At the start of the loss year, company A was a 100% subsidiary of a listed public company (company B).
Subsequently, company A ceased to be a 100% subsidiary of company B and immediately became a 100% subsidiary of another listed public company (company C). Company A remained a 100% subsidiary of company C until the end of the test period.
Company B and company C were both listed public companies at all times during the test period.
Note: Division 166 of the ITAA 1997 was significantly amended by the Tax Laws Amendment (Loss Recoupment Rules and Other Measures) Act 2005. The former Division 166 of the ITAA 1997 (former Division 166) applies to company A in accordance with item 170 of Schedule 1 to the Tax Laws Amendment (Loss Recoupment Rules and Other Measures) Act.
Reasons for Decision
The former section 166-10 of the ITAA 1997 provided:
166-10(1) This Subdivision [Subdivision 166-A] also modifies the way Subdivision 165-A applies to a company that is not a *listed public company, but only if the conditions in subsections (2) and (3) are met.
Note: Subdivision 165-A is about the conditions a company must satisfy before it can deduct a tax loss for an earlier income year.

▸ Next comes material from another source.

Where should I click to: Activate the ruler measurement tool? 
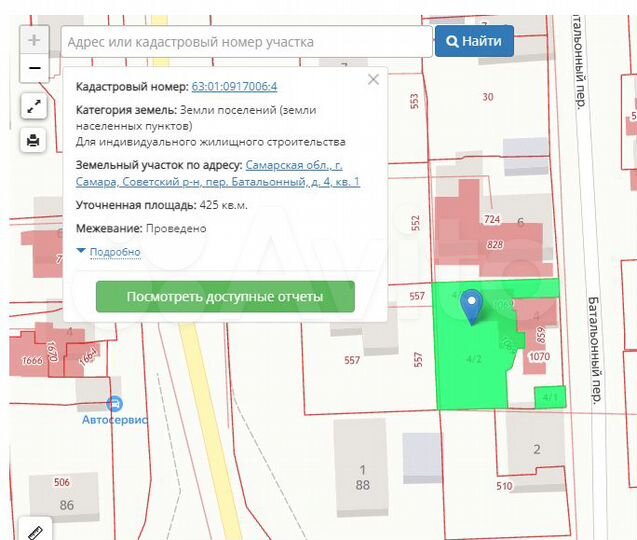click(35, 530)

166-10(2) The company (the subsidiary) must be a *100% subsidiary of another company (the holding company) at all times during a period consisting of:
166-10(3) Also, the holding company must be a *listed public company at all times during that period.

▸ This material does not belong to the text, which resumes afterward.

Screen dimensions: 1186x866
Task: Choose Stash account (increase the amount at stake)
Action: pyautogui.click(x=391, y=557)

166-10(4) If the conditions are met then, for the purposes of applying Subdivision 165-A to the subsidiary, this Subdivision applies to the subsidiary as if:
- (a)
- the subsidiary were itself a *listed public company at all times during that period; and
- (b)
- an *abnormal trading in *shares in the holding company during that period were an abnormal trading in shares in the subsidiary.
*Denotes a term defined in subsection 995-1(1) of the ITAA 1997
The former Division 166 of the ITAA 1997 would only apply if company A satisfied the conditions in the former subsections 166-10(2) and 166-10(3) of the ITAA 1997.

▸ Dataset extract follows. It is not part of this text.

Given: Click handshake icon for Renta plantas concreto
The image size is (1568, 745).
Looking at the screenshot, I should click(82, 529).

The singular expression used in the former subsections 166-10(2) and 166-10(3) of the ITAA 1997 in relation to 'the holding company' and 'a listed public company' indicate that the former Division 166 of the ITAA 1997 would only apply if company A was a 100% subsidiary of the same holding company at all times during the test period consisting of the loss year, the income year and any intervening period. In addition, the holding company had to be a listed public company at all times during the test period.
Therefore, the former Division 166 of the ITAA 1997 does not apply to company A as it was not a 100% subsidiary of the same listed public company at all times during the test period. .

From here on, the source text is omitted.